10:10’s climate change murder video has caused much offence, but one thing nobody is questioning is their inability to control the material, or the debate.

The instant negative reaction from most of the climate change campaign community after its release yesterday morning, prompted the video to be quickly pulled from 10:10’s own website, but it was even more quickly reposted by people wishing to continue to comment.

Wisely, in their apology statement yesterday evening 10:10 said they are not going to try to control how people use the video now it is in the wild, for instance via copyright take-downs.

10:10 nevertheless tried to place their own spin onto the event:

Many people found the resulting film extremely funny, but unfortunately some didn’t and we sincerely apologise to anybody we have offended.

But with zero effect. It’s clear from the many comments, blogs and tweets that nobody really believes thinks the issue is a question of what is humorous. The actual criticisms are to do with what the video communicates.

The key point is that the instant, interactive nature of the Internet allows those who believe the video to be a major mistake to read and communicate this themselves. The public controls the debate, rather than 10:10.

The other discourse, from people campaigning against policies to reduce CO2 emissions, cannot be controlled either.

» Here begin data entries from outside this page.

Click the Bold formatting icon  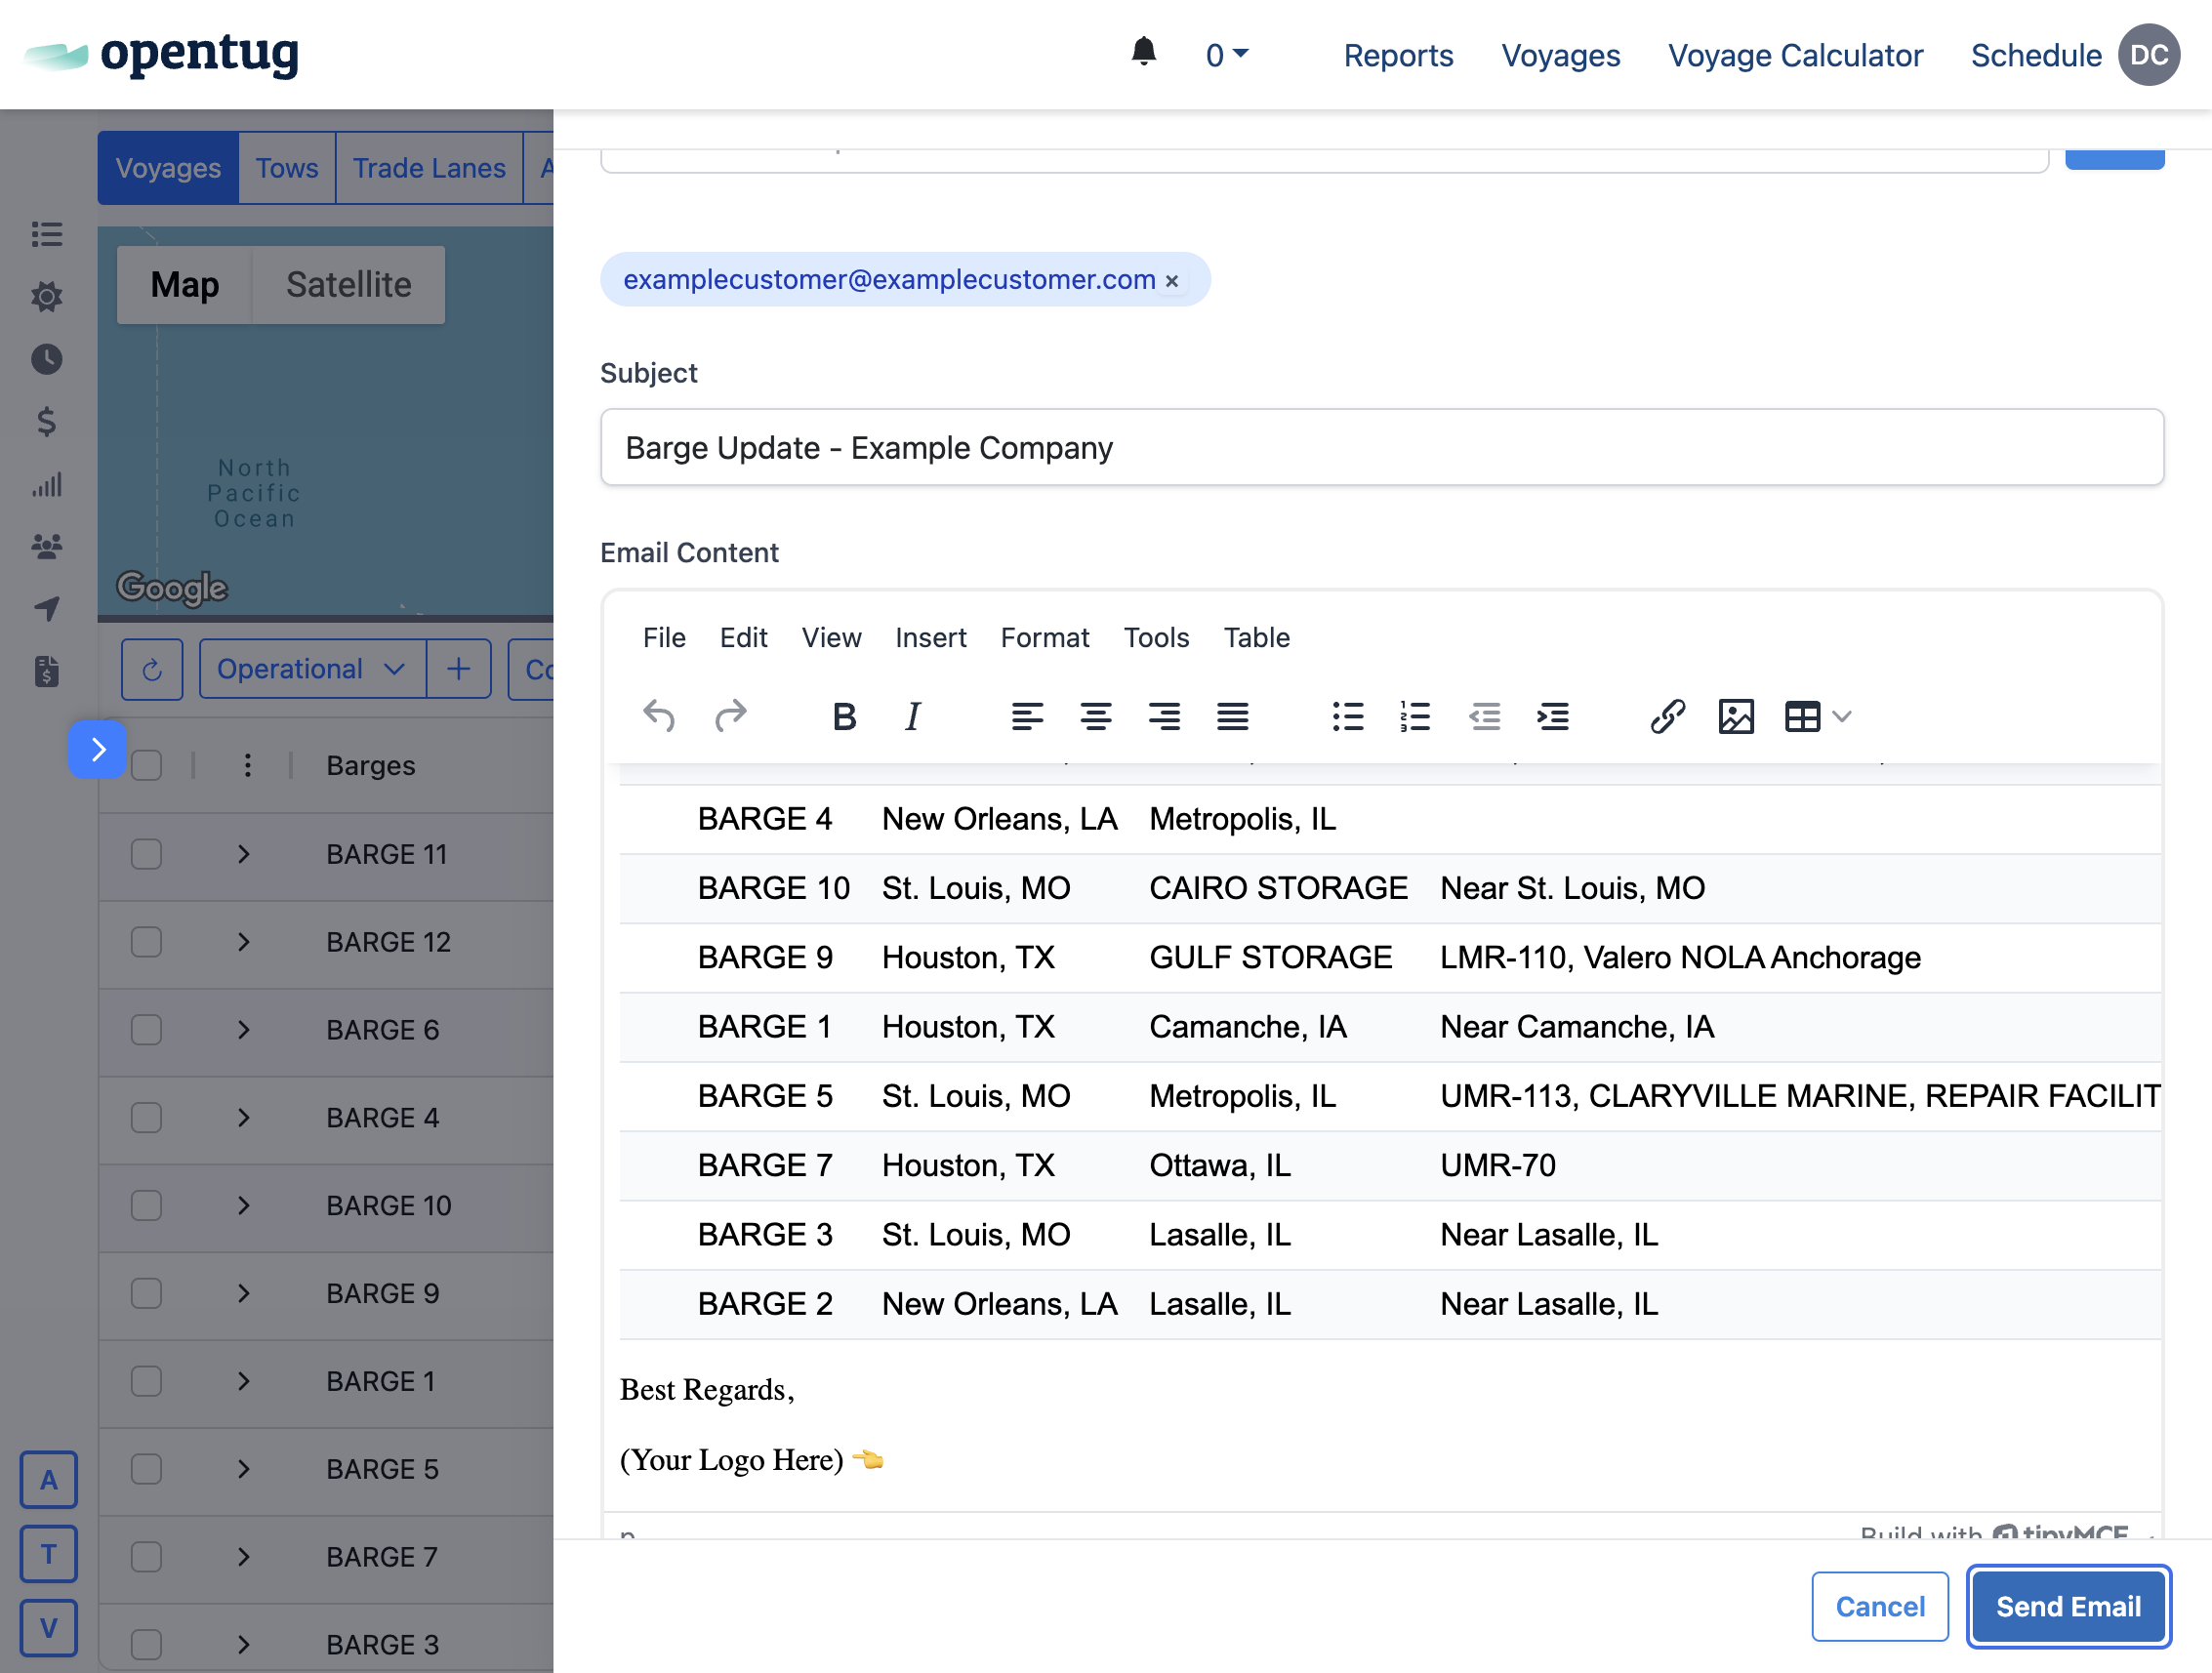[844, 716]
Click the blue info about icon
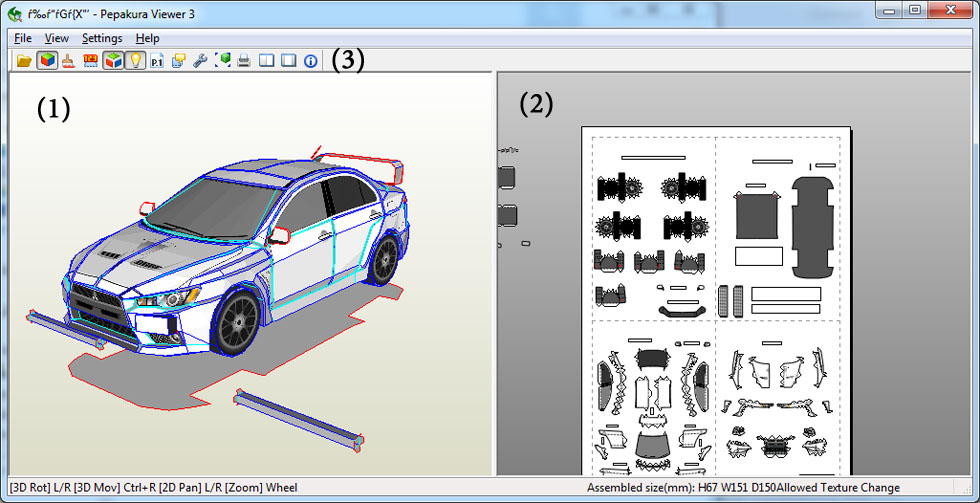The width and height of the screenshot is (980, 503). tap(310, 61)
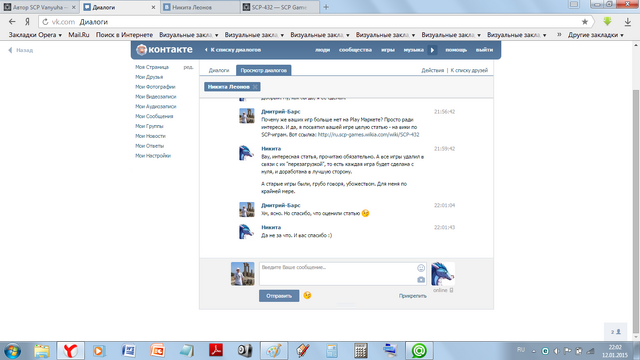Open Мои Сообщения in the sidebar
This screenshot has width=640, height=360.
tap(154, 116)
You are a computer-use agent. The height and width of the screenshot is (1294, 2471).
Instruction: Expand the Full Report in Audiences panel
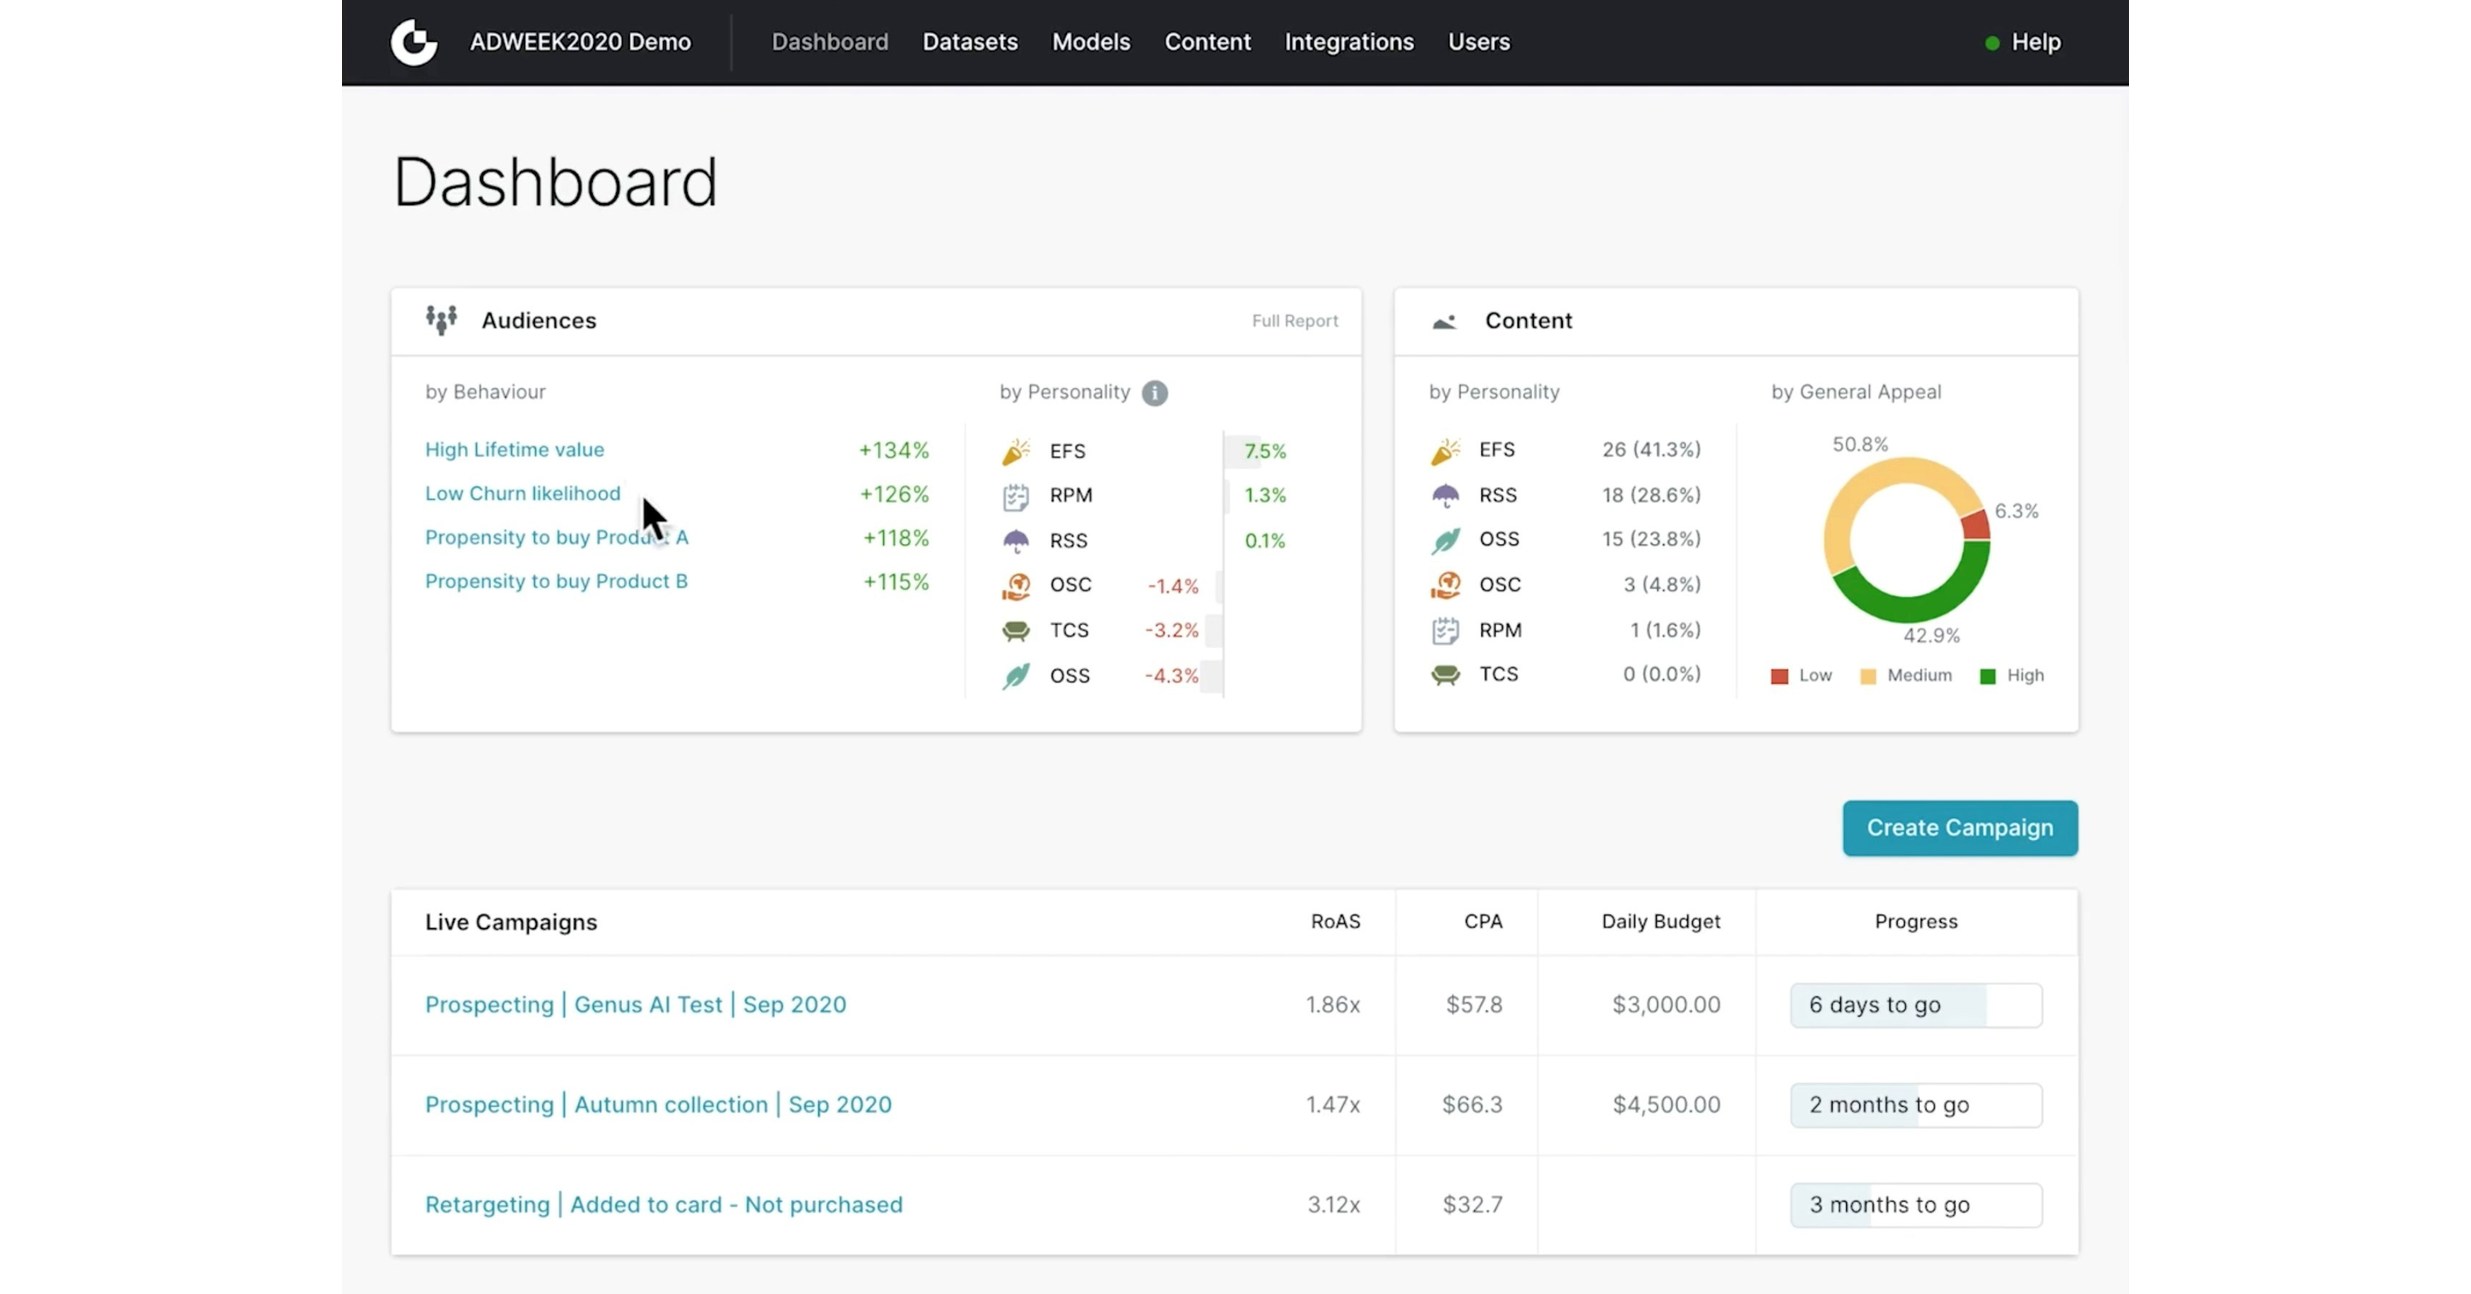(1295, 320)
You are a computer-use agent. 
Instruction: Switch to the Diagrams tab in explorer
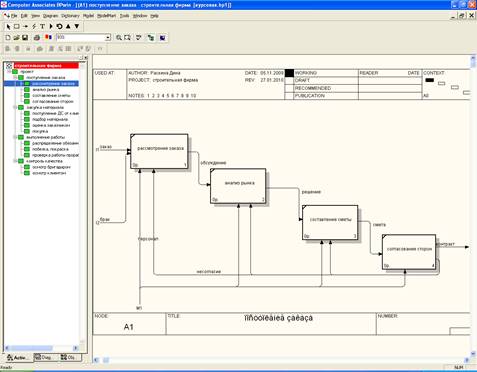[x=43, y=357]
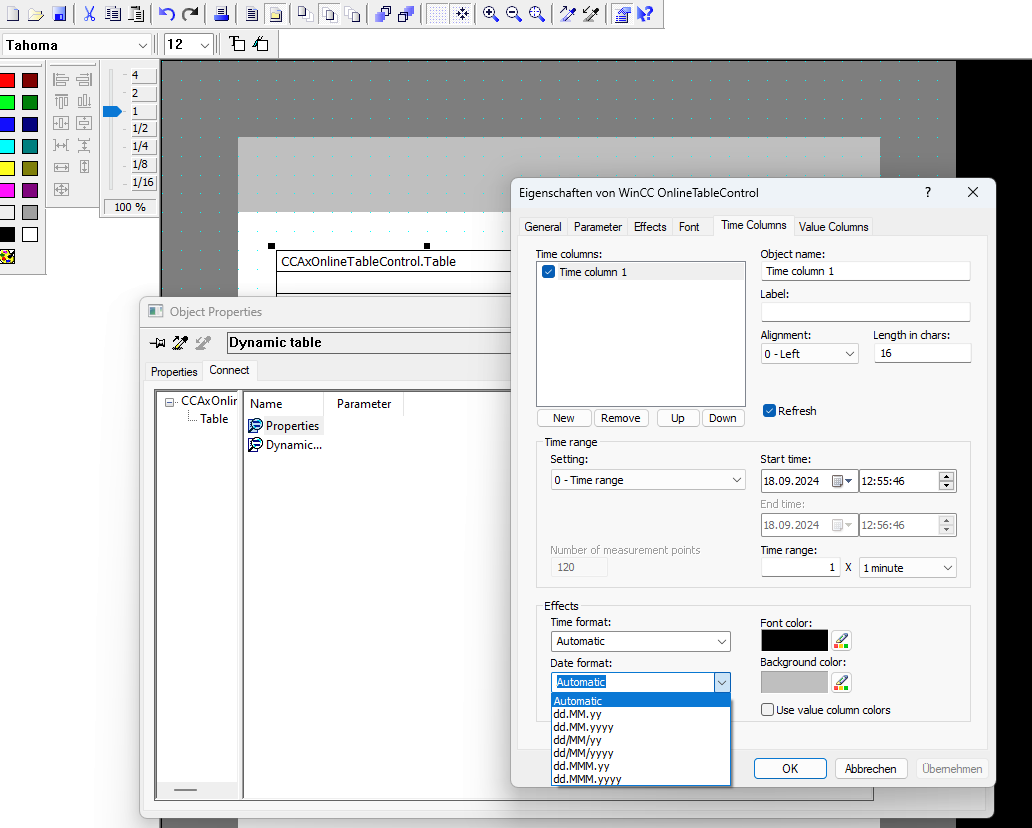The image size is (1032, 828).
Task: Click the What's This help arrow icon
Action: click(645, 14)
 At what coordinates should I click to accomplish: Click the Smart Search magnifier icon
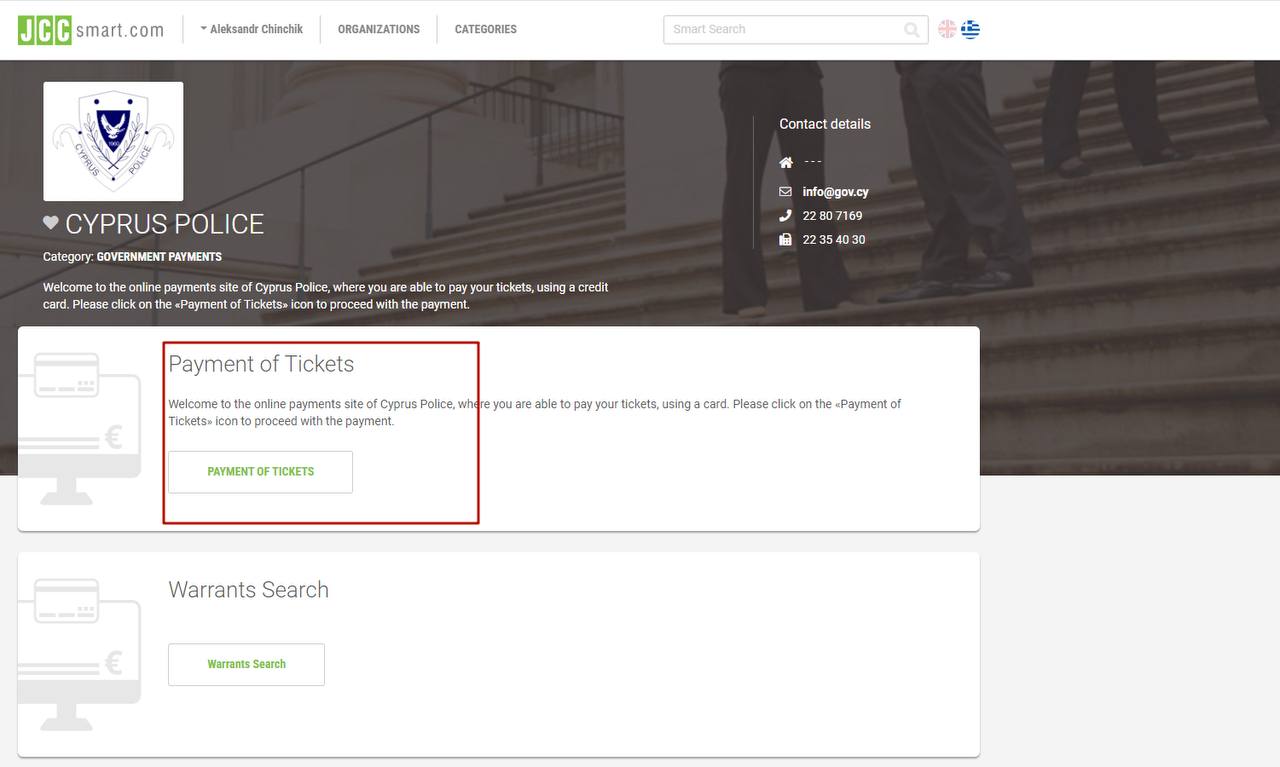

But its resonance may be dampened: their case is that climate campaigners really do want to exterminate people who disagree with them; but the very high volume reaction against the video from environmentalists shows this not to be true.

10:10 are the real victims, in fact. I cannot imagine there will now be a lot of enthusiasm about their activities on 10 October. Instead, much of their hard work over the last year will have been squandered.

While that is a blow to their campaign, it should be less concerning than what might have happened in a pre-Internet era. After a public, national release of such a video on national television, the ensuing public debate would have been controlled by the media and their pundits.

The coverage would have been instantly framed in a simple ‘pro’ and ‘anti’ straight-jacket. The media would have scoured the land for any hapless environmentalist prepared to defend 10:10’s action against the climate change skeptics. Environmentalists who objected to the video would not have been heard, as they wouldn’t fit into this frame. That might have set the green debate back years.

The Internet is again pushing public discourse into a much more healthy and democratic place.